Context: Despite the widespread use of percutaneous coronary intervention (PCI), the appropriateness of these procedures in contemporary practice is unknown.
Objective: To assess the appropriateness of PCI in the United States.
Design, setting, and patients: Multicenter, prospective study of patients within the National Cardiovascular Data Registry undergoing PCI between July 1, 2009, and September 30, 2010, at 1091 US hospitals. The appropriateness of PCI was adjudicated using the appropriate use criteria for coronary revascularization. Results were stratified by whether the procedure was performed for an acute (ST-segment elevation myocardial infarction, non-ST-segment elevation myocardial infarction, or unstable angina with high-risk features) or nonacute indication.

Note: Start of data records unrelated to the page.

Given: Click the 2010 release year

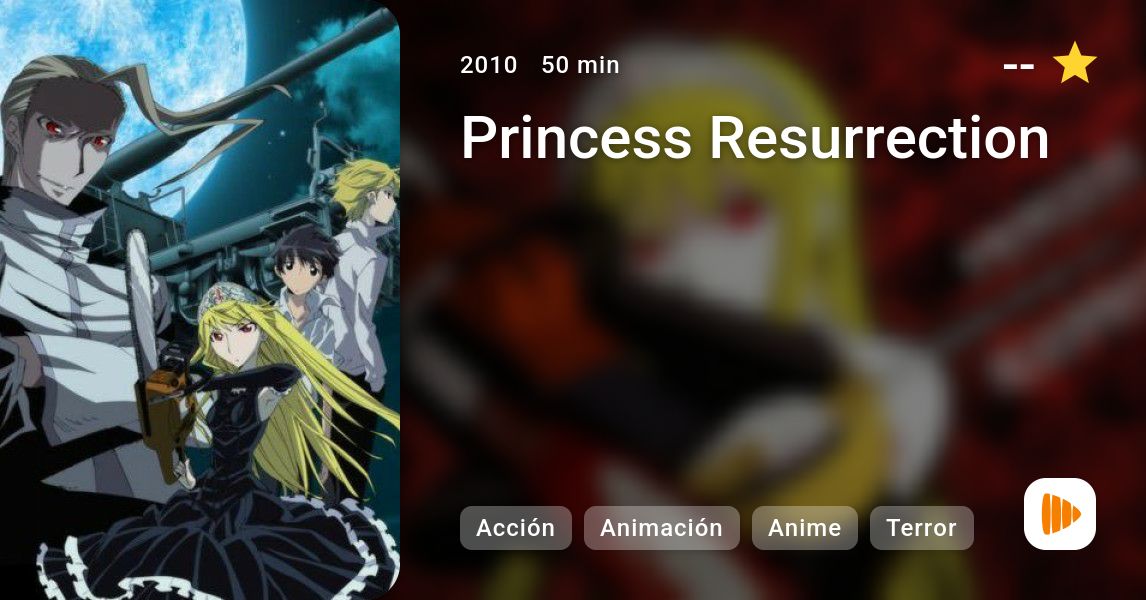Looking at the screenshot, I should 488,65.
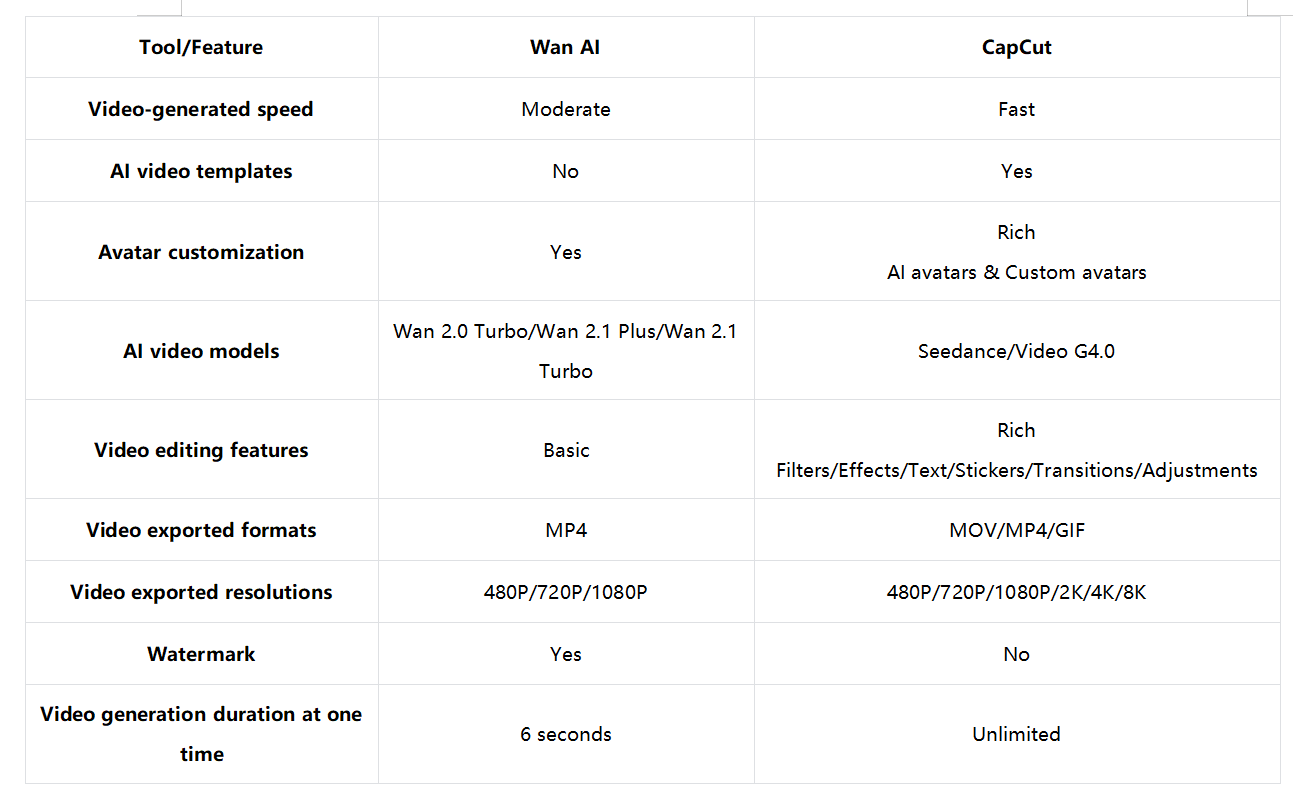The width and height of the screenshot is (1313, 797).
Task: Select the AI video templates row label
Action: (201, 171)
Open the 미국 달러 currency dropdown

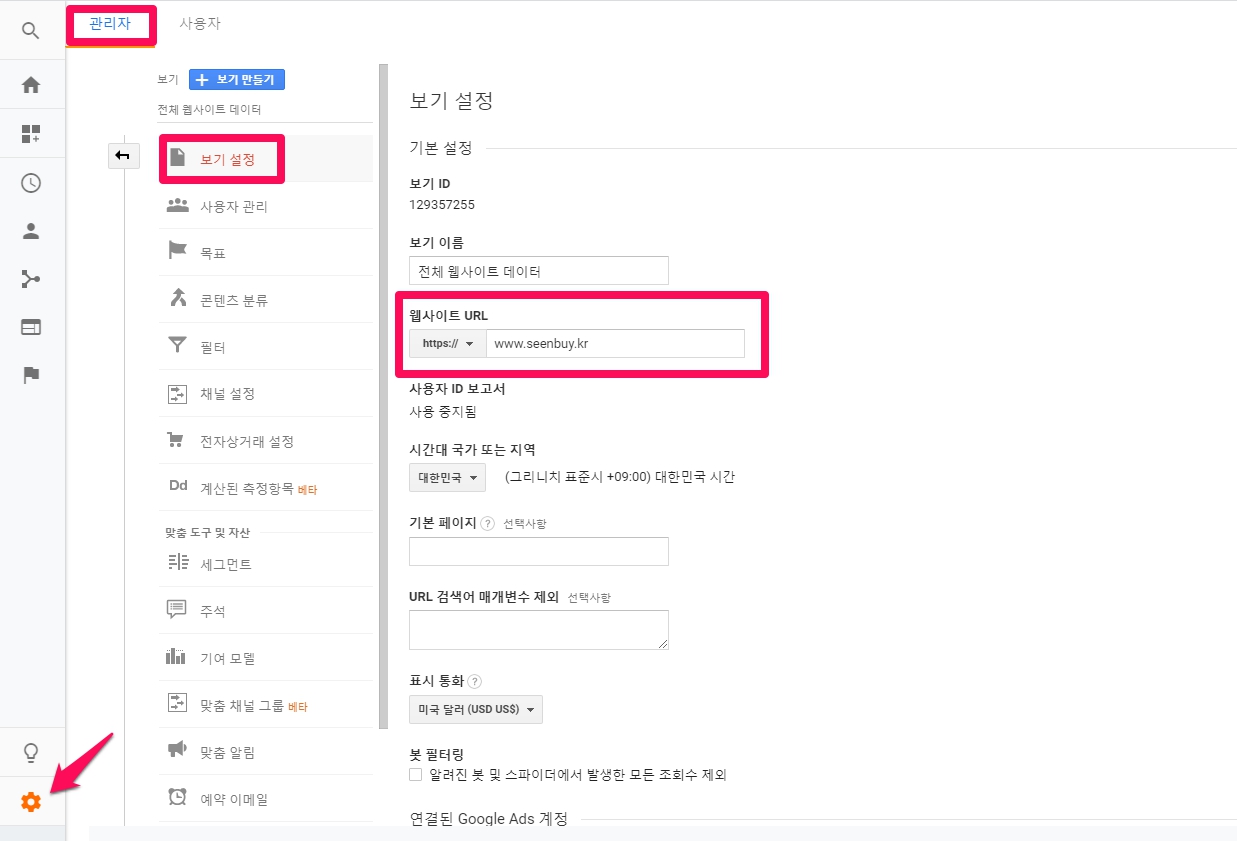click(x=476, y=710)
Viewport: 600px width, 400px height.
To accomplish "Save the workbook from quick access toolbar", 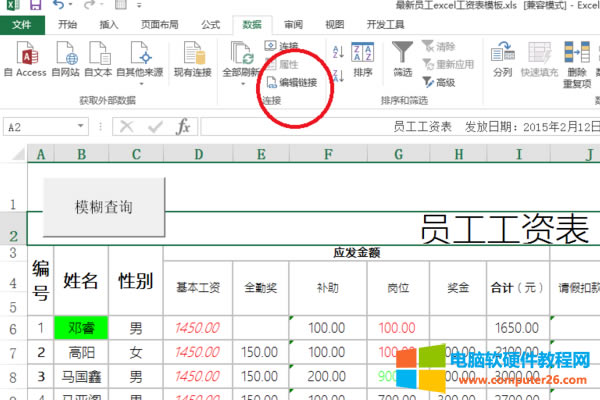I will pyautogui.click(x=36, y=7).
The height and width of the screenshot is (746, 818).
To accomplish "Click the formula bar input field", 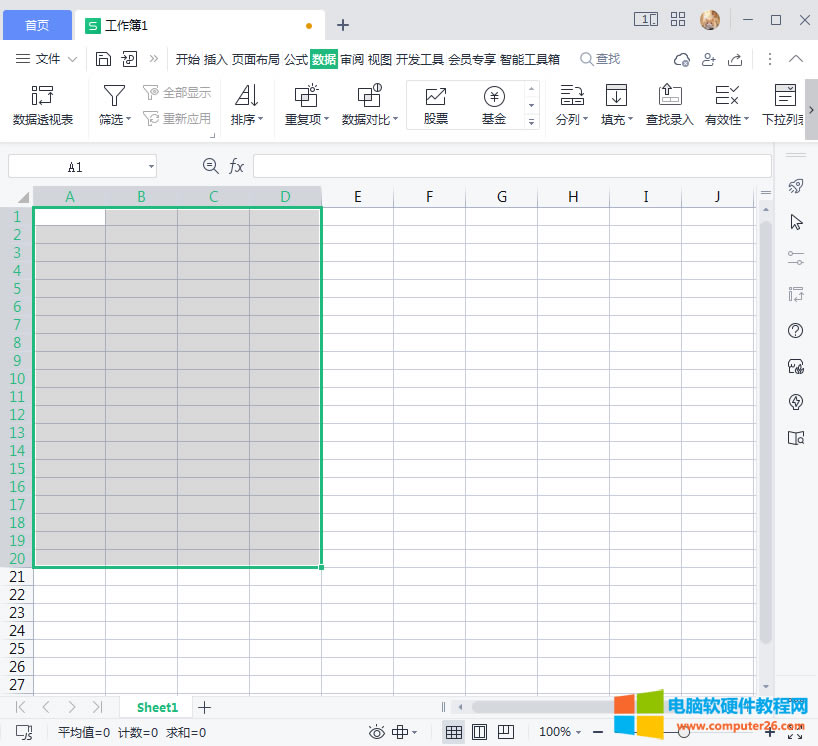I will (511, 166).
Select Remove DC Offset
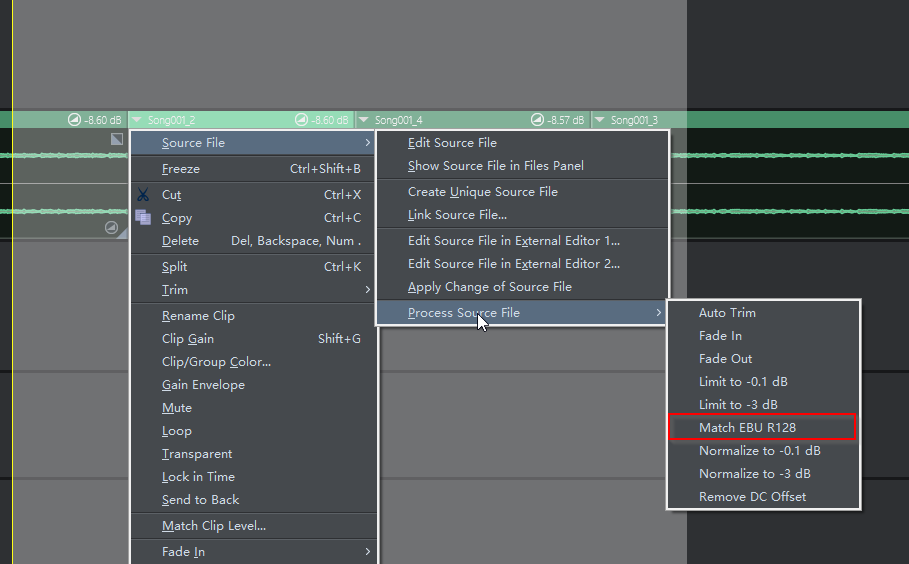909x564 pixels. coord(752,497)
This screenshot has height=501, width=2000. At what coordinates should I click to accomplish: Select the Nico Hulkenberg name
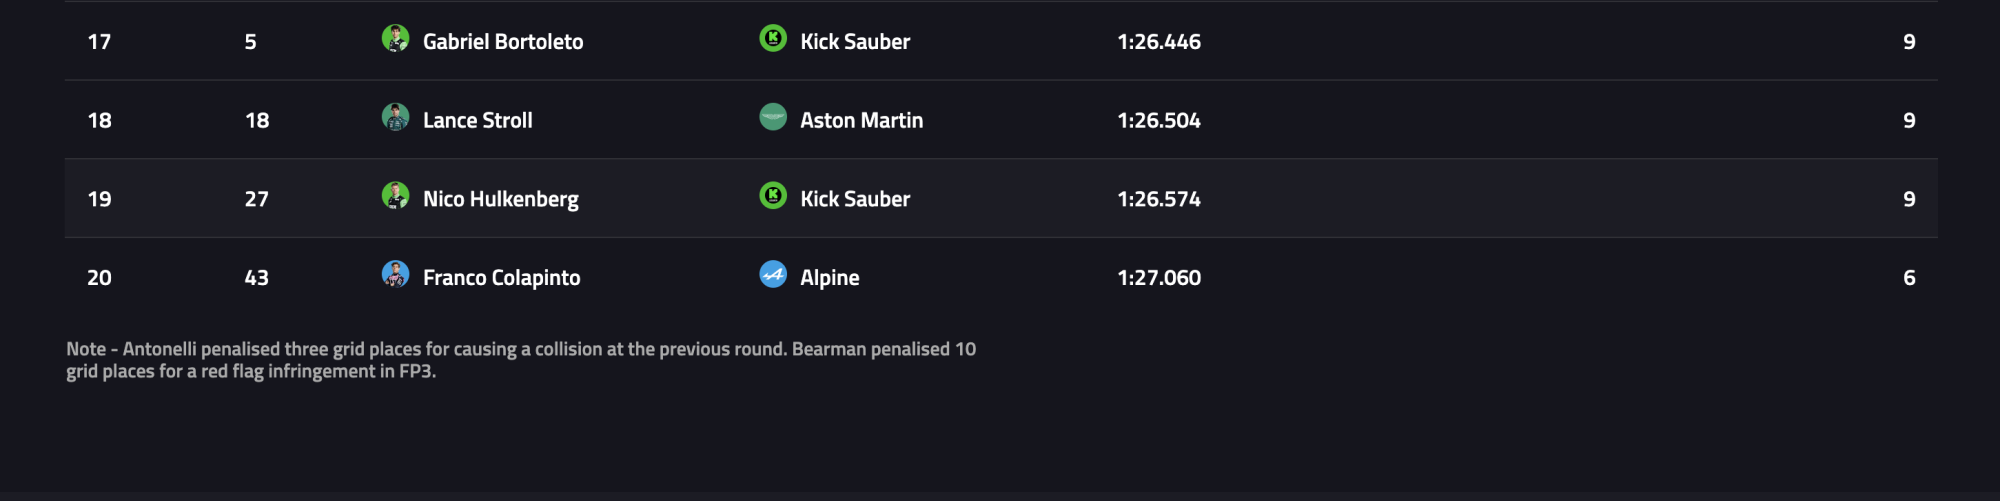pyautogui.click(x=500, y=199)
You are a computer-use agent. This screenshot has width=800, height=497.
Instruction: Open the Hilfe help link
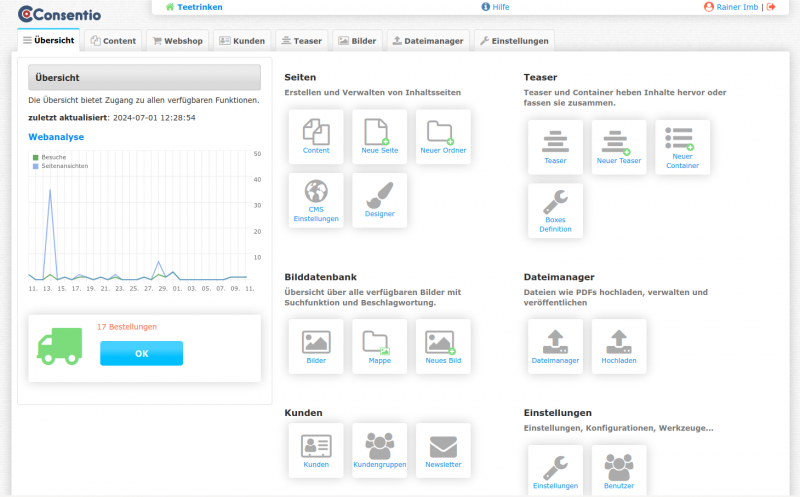(x=495, y=7)
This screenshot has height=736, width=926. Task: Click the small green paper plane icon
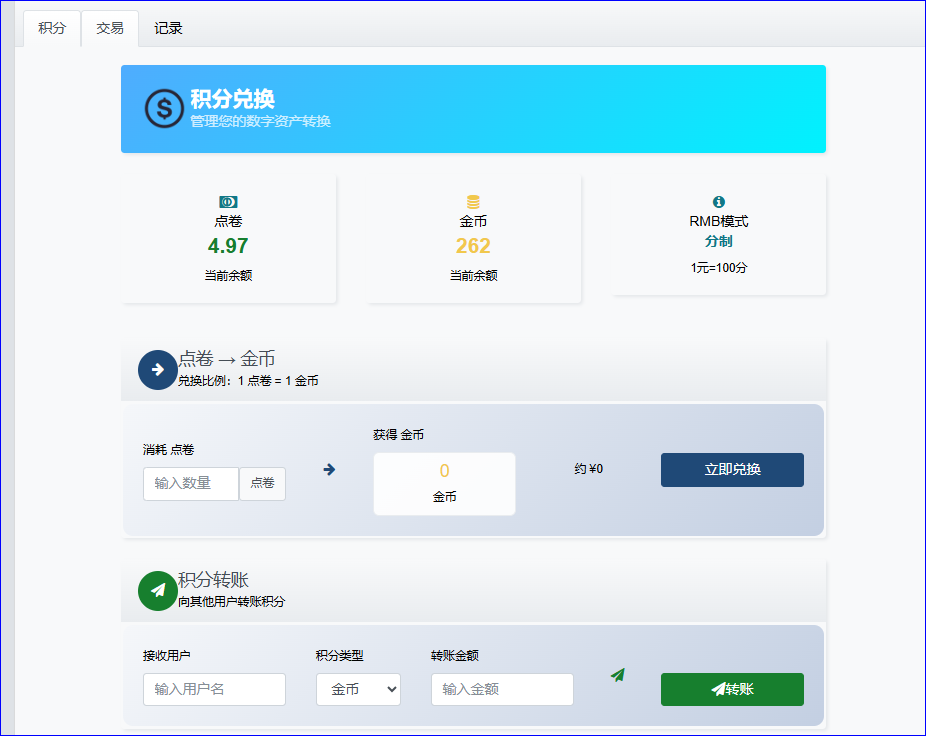pos(618,675)
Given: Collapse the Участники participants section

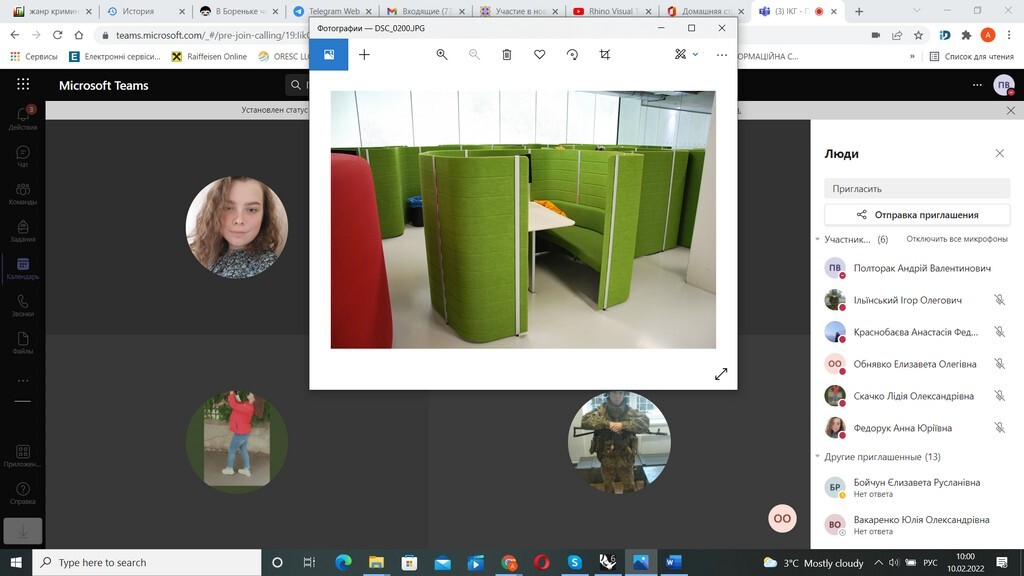Looking at the screenshot, I should tap(817, 240).
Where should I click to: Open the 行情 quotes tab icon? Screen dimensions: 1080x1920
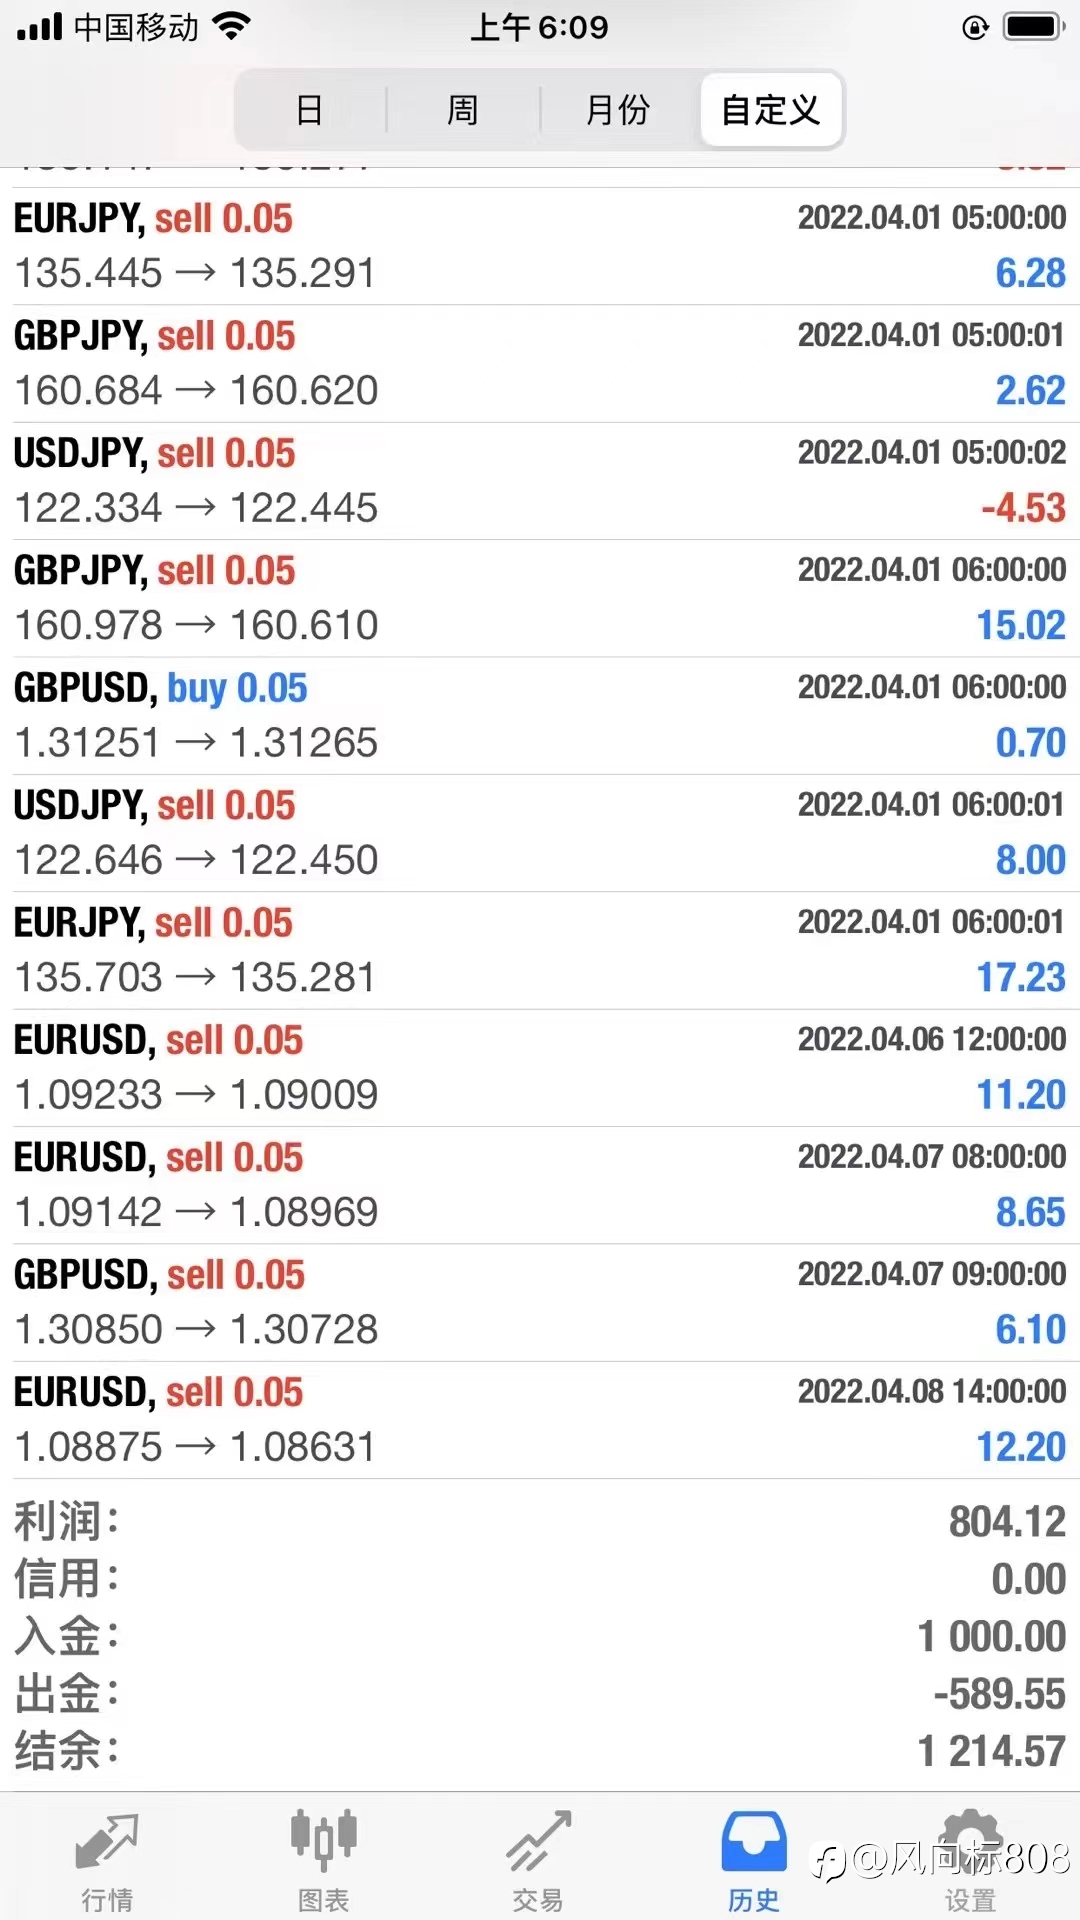pos(107,1843)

Main outcome measures: Proportion of acute and nonacute PCIs classified as appropriate, uncertain, or inappropriate; extent of hospital-level variation in inappropriate procedures.
Results: Of 500,154 PCIs, 355,417 (71.1%) were for acute indications (ST-segment elevation myocardial infarction, 103,245 [20.6%]; non-ST-segment elevation myocardial infarction, 105,708 [21.1%]; high-risk unstable angina, 146,464 [29.3%]), and 144,737 (28.9%) for nonacute indications. For acute indications, 350,469 PCIs (98.6%) were classified as appropriate, 1055 (0.3%) as uncertain, and 3893 (1.1%) as inappropriate. For nonacute indications, 72,911 PCIs (50.4%) were classified as appropriate, 54,988 (38.0%) as uncertain, and 16,838 (11.6%) as inappropriate. The majority of inappropriate PCIs for nonacute indications were performed in patients with no angina (53.8%), low-risk ischemia on noninvasive stress testing (71.6%), or suboptimal (≤1 medication) antianginal therapy (95.8%). Furthermore, although variation in the proportion of inappropriate PCI across hospitals was minimal for acute procedures, there was substantial hospital variation for nonacute procedures (median hospital rate for inappropriate PCI, 10.8%; interquartile range, 6.0%-16.7%).
Conclusions: In this large contemporary US cohort, nearly all acute PCIs were classified as appropriate. For nonacute indications, however, 12% were classified as inappropriate, with substantial variation across hospitals.